Work request: Tally how many lines in this material contain the word "header", and reply only with the count.

Available data:
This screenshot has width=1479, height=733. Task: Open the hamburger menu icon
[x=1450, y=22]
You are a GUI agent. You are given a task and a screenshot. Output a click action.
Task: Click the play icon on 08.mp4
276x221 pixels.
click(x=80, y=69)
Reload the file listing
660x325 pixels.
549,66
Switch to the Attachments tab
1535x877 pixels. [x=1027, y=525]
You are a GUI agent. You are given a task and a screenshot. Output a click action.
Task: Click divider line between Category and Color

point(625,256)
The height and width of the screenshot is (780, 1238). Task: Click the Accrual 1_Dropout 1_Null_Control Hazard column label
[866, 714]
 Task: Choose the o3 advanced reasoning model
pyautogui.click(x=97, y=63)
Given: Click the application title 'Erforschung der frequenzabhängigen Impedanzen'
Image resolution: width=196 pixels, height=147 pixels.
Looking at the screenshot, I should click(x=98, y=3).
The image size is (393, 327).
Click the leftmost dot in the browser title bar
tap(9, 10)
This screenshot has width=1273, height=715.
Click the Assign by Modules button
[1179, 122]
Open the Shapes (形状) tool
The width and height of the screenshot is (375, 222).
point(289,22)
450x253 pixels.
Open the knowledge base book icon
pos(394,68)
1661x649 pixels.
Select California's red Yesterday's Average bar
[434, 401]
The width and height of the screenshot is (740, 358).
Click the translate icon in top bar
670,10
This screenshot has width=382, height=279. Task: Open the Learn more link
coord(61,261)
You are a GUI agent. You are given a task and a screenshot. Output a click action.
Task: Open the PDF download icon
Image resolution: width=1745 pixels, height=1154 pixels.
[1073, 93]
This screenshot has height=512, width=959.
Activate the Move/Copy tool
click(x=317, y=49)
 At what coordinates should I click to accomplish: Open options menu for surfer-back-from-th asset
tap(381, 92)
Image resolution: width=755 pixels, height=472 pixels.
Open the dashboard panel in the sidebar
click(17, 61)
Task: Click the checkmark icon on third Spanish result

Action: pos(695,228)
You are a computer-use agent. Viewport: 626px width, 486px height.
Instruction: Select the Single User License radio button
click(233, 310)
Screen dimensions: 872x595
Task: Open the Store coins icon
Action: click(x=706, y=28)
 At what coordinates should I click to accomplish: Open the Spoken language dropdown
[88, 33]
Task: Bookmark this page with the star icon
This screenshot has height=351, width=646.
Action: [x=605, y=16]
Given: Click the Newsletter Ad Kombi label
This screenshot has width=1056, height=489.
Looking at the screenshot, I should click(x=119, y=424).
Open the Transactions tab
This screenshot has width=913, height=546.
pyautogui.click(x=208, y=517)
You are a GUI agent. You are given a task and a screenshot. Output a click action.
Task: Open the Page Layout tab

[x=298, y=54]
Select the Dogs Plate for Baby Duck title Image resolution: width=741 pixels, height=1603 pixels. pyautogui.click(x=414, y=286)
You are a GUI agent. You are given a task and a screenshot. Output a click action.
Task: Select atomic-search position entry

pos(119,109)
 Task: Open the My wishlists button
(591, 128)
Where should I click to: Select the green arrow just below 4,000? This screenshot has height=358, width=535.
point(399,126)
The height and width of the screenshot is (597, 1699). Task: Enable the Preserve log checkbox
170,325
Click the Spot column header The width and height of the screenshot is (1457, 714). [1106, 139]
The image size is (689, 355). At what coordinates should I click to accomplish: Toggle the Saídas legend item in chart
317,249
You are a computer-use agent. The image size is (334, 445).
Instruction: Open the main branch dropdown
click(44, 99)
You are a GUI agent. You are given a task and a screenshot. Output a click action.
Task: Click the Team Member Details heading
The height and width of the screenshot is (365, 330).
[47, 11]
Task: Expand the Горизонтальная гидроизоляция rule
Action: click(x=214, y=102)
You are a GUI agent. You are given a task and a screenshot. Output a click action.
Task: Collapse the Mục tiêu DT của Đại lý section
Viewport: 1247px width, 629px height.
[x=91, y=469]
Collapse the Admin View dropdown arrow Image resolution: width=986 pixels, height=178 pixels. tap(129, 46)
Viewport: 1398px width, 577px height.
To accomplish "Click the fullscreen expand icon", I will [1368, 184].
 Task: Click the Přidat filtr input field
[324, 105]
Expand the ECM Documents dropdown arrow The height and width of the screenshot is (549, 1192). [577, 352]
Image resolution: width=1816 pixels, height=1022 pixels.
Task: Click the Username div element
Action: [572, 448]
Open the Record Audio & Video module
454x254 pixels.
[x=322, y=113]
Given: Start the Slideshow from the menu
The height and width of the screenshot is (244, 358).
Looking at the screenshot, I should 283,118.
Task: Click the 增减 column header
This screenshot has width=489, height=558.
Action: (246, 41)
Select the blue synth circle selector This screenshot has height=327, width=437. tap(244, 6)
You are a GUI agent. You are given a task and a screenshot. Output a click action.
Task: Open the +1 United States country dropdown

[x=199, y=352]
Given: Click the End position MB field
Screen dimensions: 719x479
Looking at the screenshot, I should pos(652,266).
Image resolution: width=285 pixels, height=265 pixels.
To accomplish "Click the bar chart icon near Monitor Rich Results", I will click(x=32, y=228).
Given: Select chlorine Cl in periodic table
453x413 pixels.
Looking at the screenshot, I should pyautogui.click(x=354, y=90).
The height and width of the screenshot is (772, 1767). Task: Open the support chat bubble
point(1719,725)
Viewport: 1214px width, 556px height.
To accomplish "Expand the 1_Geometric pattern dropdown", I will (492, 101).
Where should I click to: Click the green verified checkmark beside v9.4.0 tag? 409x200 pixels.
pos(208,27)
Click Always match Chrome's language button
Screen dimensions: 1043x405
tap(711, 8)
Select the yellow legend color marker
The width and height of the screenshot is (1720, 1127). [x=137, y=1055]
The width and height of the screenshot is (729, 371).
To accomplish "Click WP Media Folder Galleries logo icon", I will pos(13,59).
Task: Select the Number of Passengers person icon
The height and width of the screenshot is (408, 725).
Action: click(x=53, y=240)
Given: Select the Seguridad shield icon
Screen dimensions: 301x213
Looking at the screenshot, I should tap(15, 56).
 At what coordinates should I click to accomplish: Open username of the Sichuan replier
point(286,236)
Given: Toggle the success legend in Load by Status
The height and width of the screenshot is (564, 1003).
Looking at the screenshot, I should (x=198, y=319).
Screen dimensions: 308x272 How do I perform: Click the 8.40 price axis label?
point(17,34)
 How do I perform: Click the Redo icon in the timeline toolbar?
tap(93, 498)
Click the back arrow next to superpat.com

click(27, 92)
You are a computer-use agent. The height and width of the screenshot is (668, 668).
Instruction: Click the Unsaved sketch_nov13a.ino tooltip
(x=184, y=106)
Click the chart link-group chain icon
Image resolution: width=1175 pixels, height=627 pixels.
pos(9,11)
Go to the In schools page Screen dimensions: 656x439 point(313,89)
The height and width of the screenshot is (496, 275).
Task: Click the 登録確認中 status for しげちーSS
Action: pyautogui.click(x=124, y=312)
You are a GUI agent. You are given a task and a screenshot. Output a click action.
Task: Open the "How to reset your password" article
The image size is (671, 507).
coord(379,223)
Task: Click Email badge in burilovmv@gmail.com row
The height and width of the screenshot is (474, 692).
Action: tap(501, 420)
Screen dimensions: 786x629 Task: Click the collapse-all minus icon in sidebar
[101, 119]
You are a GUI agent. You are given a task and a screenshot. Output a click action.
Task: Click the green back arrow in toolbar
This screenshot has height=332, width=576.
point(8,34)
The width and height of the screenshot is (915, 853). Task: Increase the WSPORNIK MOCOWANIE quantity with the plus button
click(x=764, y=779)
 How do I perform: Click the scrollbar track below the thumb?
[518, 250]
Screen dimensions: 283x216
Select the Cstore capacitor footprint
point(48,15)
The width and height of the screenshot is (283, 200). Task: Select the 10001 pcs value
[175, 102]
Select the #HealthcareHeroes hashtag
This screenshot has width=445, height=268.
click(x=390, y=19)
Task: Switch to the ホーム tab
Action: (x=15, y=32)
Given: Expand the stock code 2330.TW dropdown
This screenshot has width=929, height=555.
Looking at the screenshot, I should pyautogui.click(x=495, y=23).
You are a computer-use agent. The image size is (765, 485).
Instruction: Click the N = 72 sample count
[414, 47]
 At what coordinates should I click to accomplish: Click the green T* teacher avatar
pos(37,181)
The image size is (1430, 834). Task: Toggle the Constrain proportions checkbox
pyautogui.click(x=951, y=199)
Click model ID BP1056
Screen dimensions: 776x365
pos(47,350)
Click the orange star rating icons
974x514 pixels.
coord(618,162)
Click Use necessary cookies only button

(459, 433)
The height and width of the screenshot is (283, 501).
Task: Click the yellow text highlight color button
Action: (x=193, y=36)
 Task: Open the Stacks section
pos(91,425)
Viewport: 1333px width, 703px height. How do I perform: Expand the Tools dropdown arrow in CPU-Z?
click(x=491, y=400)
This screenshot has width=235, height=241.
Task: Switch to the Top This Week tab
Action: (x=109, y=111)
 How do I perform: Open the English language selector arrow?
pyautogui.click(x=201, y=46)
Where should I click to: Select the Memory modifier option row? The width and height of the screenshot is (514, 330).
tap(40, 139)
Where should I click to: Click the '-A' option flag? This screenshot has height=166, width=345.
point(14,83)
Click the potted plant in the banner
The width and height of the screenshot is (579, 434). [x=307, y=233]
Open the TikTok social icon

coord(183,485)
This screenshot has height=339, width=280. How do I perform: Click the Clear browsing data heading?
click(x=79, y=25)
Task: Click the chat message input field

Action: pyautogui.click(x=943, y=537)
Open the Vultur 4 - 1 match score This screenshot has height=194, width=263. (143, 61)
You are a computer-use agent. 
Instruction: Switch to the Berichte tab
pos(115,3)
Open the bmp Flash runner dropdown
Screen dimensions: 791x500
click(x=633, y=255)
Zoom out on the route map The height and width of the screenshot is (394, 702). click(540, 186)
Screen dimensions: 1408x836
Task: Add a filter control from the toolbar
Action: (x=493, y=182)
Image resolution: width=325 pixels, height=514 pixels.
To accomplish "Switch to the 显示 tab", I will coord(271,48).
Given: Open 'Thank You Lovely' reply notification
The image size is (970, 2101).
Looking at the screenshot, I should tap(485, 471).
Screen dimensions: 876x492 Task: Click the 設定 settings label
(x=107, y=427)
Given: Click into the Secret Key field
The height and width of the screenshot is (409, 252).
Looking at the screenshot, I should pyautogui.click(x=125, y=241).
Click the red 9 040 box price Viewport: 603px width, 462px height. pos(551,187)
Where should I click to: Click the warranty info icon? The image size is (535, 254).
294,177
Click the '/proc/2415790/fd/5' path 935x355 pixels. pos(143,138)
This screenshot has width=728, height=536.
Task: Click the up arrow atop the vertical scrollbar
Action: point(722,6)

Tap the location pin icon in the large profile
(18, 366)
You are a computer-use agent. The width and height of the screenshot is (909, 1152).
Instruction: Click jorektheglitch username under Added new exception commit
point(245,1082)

Response for this exercise: 2